RECORDS:
----
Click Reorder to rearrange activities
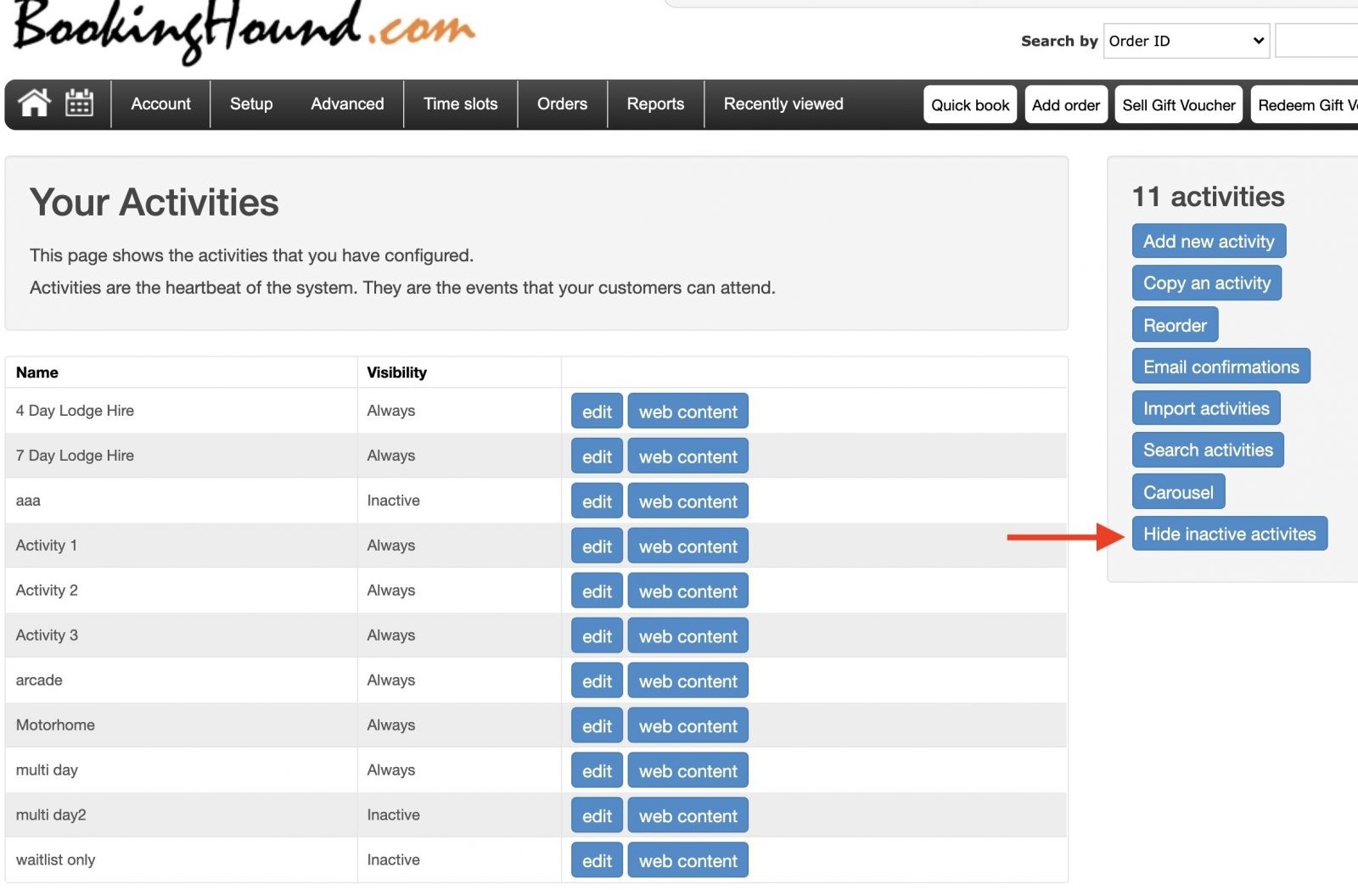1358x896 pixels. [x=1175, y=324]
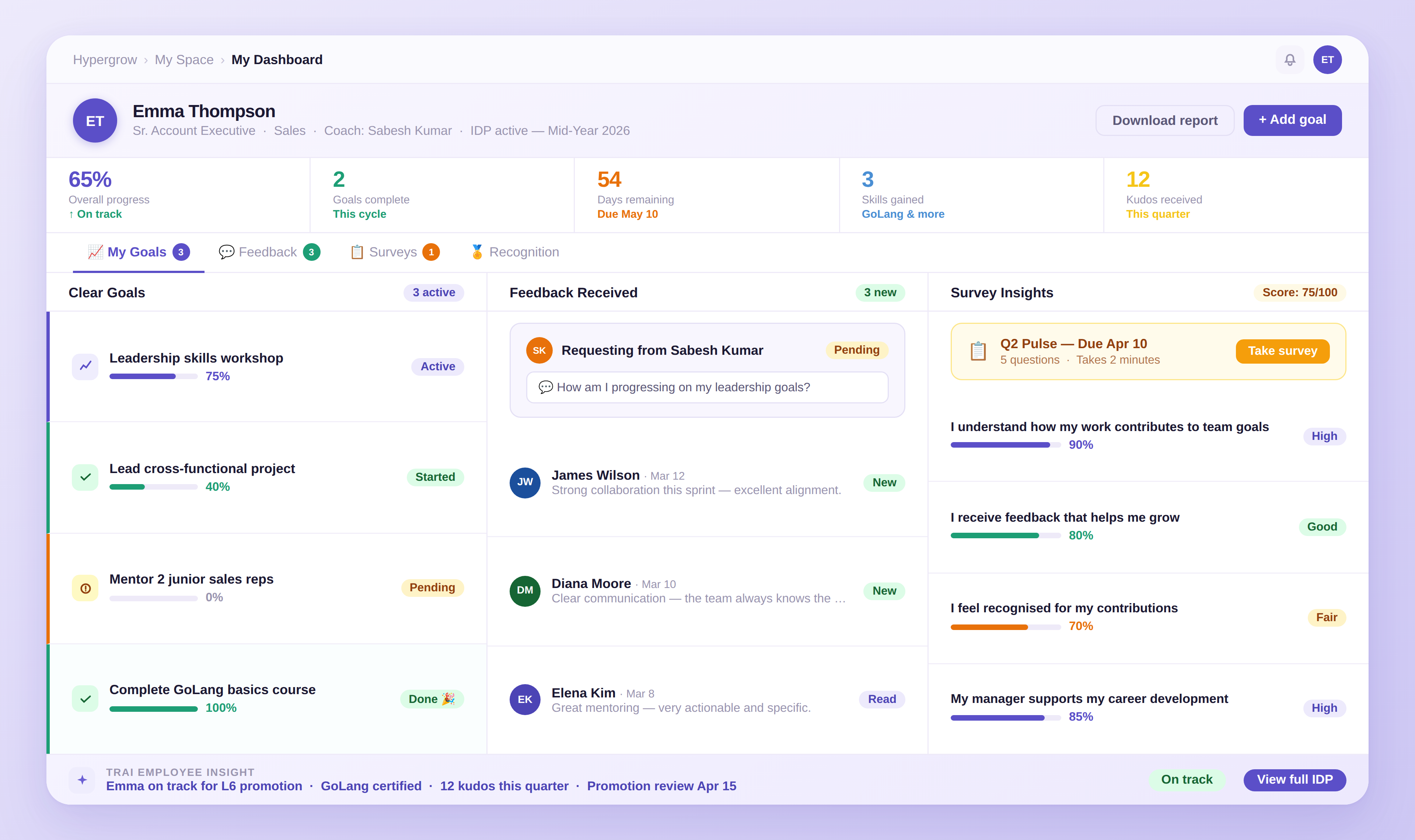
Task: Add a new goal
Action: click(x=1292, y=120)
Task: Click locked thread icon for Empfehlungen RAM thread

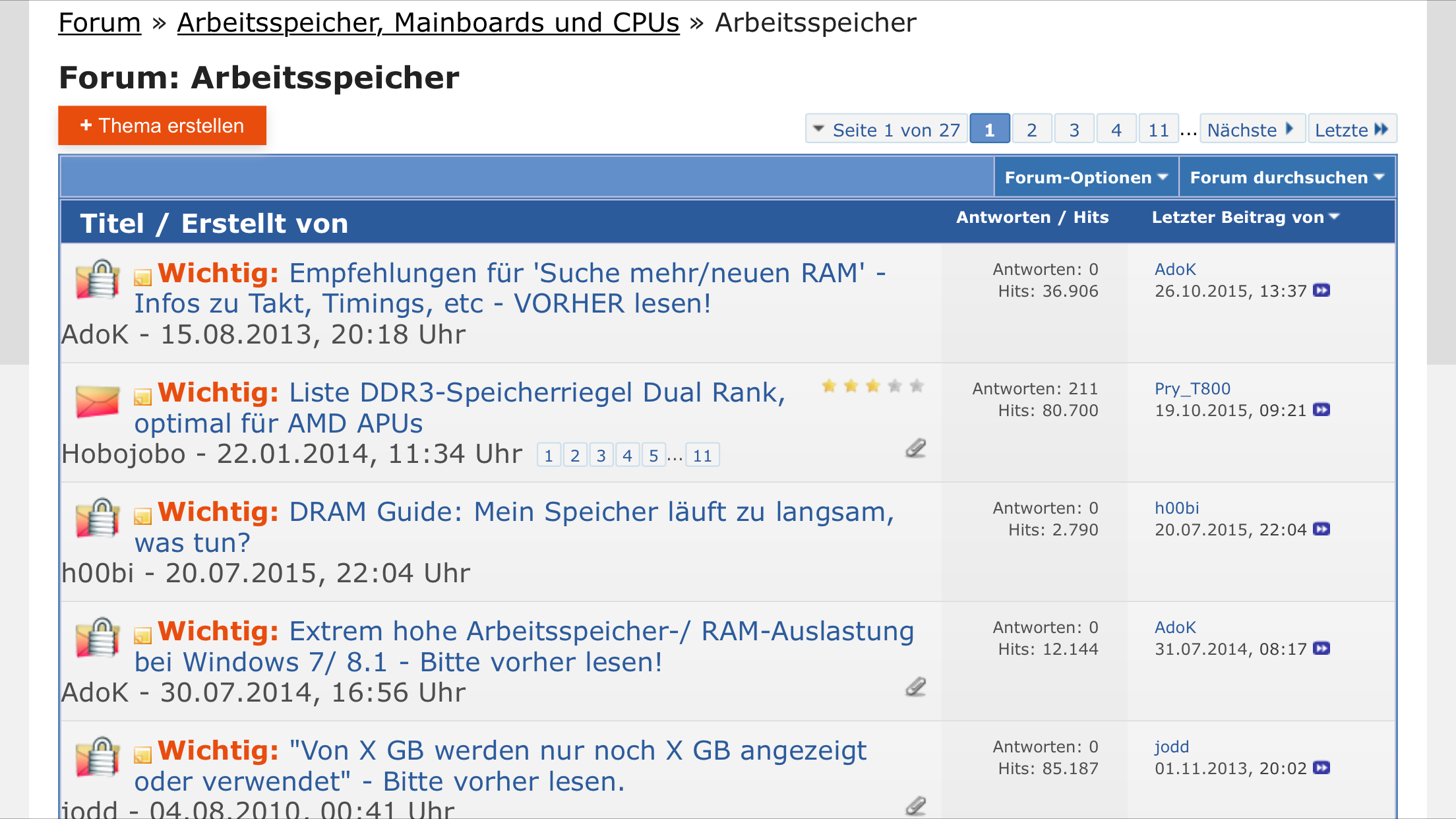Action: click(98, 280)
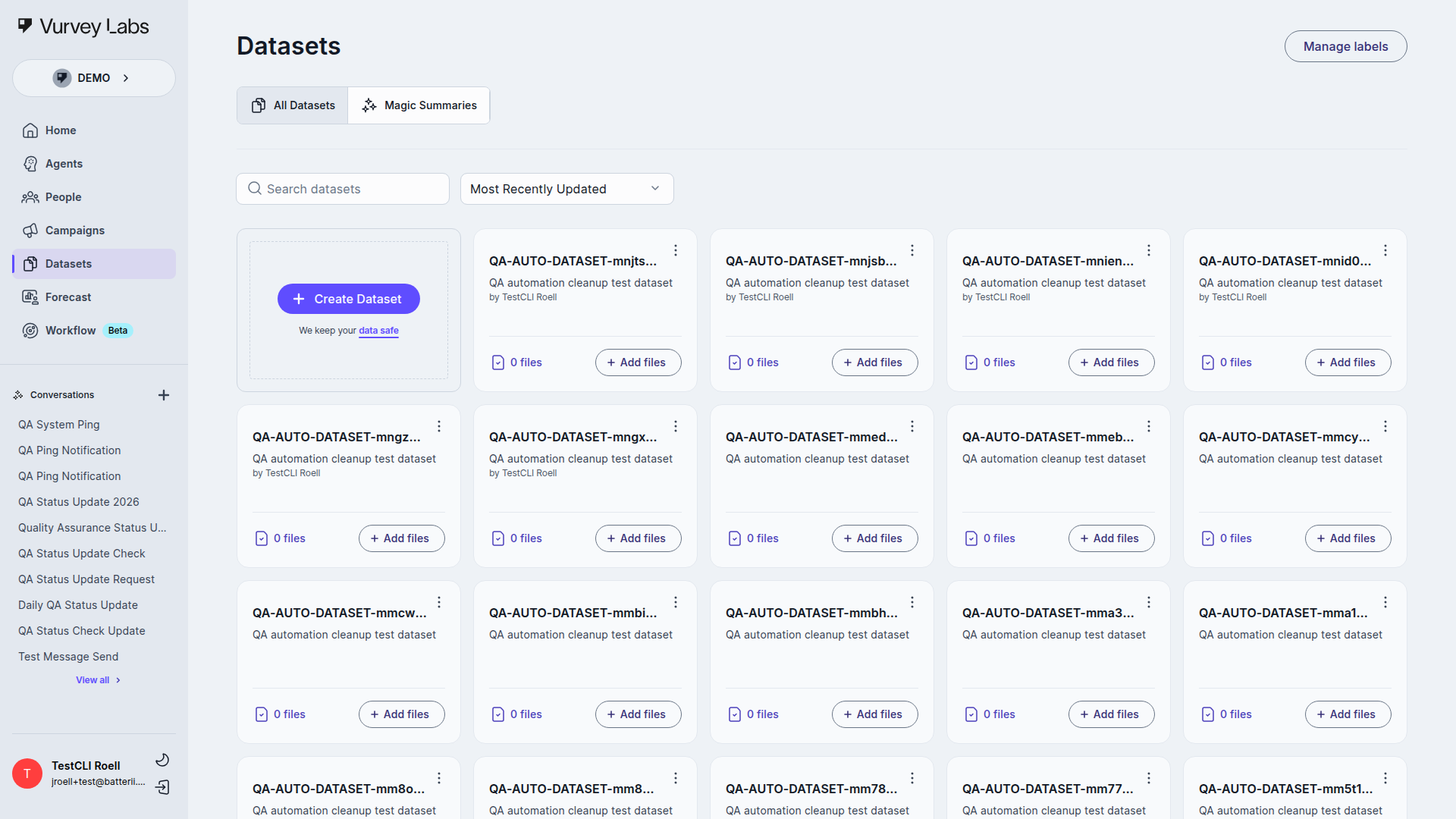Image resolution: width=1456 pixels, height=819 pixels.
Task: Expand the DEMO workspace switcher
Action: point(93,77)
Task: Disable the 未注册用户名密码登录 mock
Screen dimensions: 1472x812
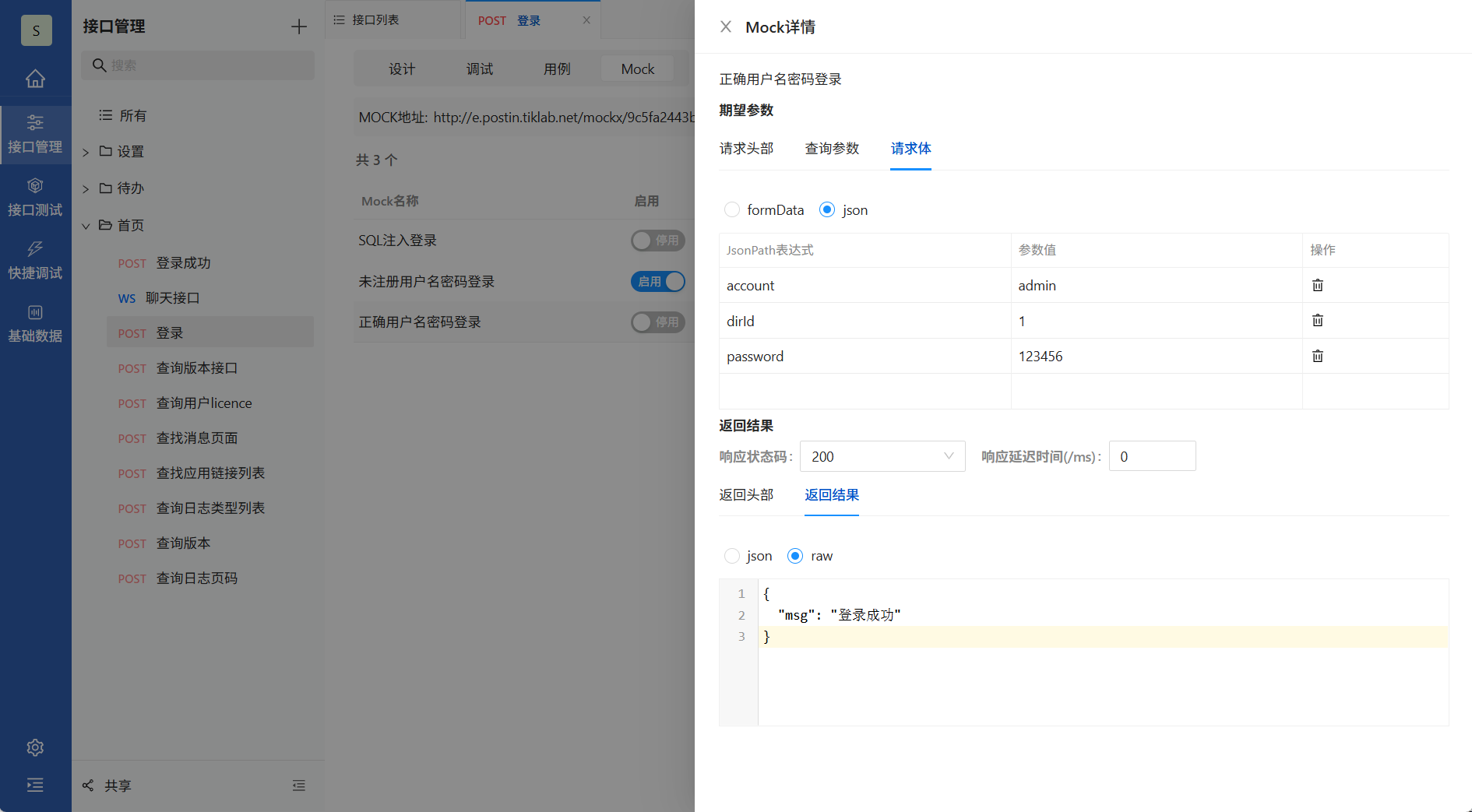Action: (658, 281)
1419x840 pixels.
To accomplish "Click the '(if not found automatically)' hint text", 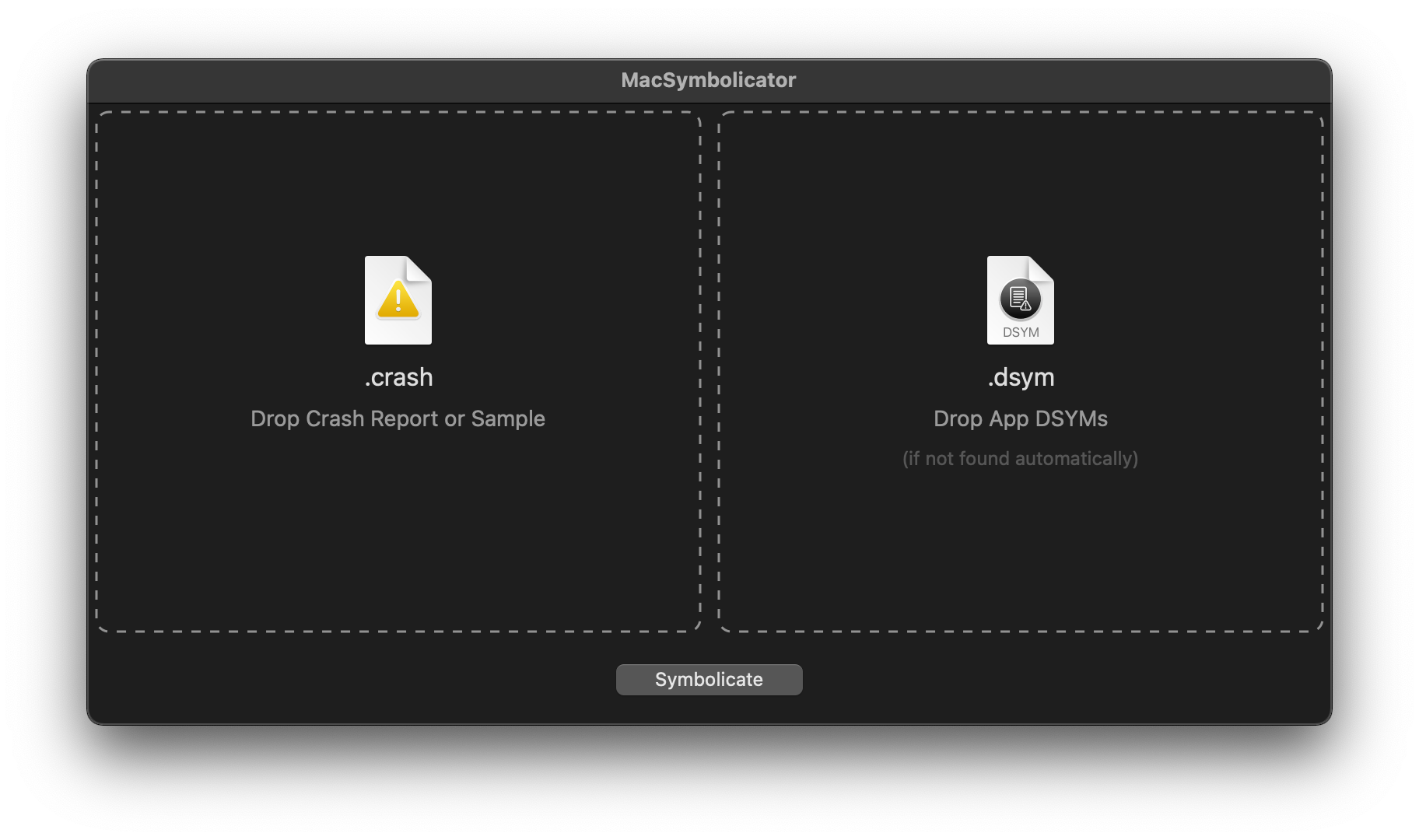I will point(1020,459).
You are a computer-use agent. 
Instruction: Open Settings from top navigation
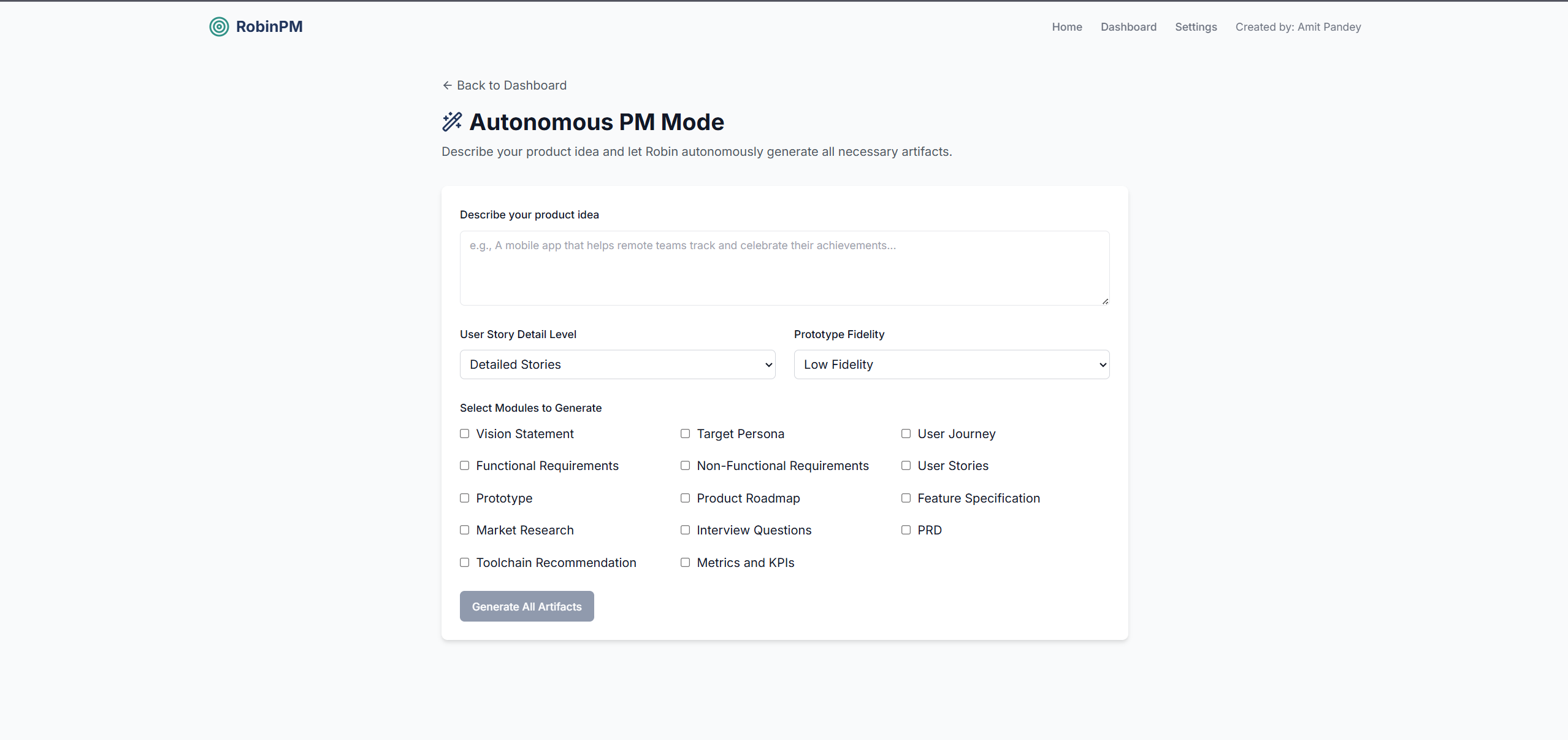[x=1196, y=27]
----
WHAT IS NEEDED: The answer must be an exact copy of the lines from the one containing "Instruction: Open Settings" through the last line of the records, and nothing else. Pictures do not belong in it.

WRITTEN RESPONSE:
Instruction: Open Settings from top navigation
[x=1196, y=27]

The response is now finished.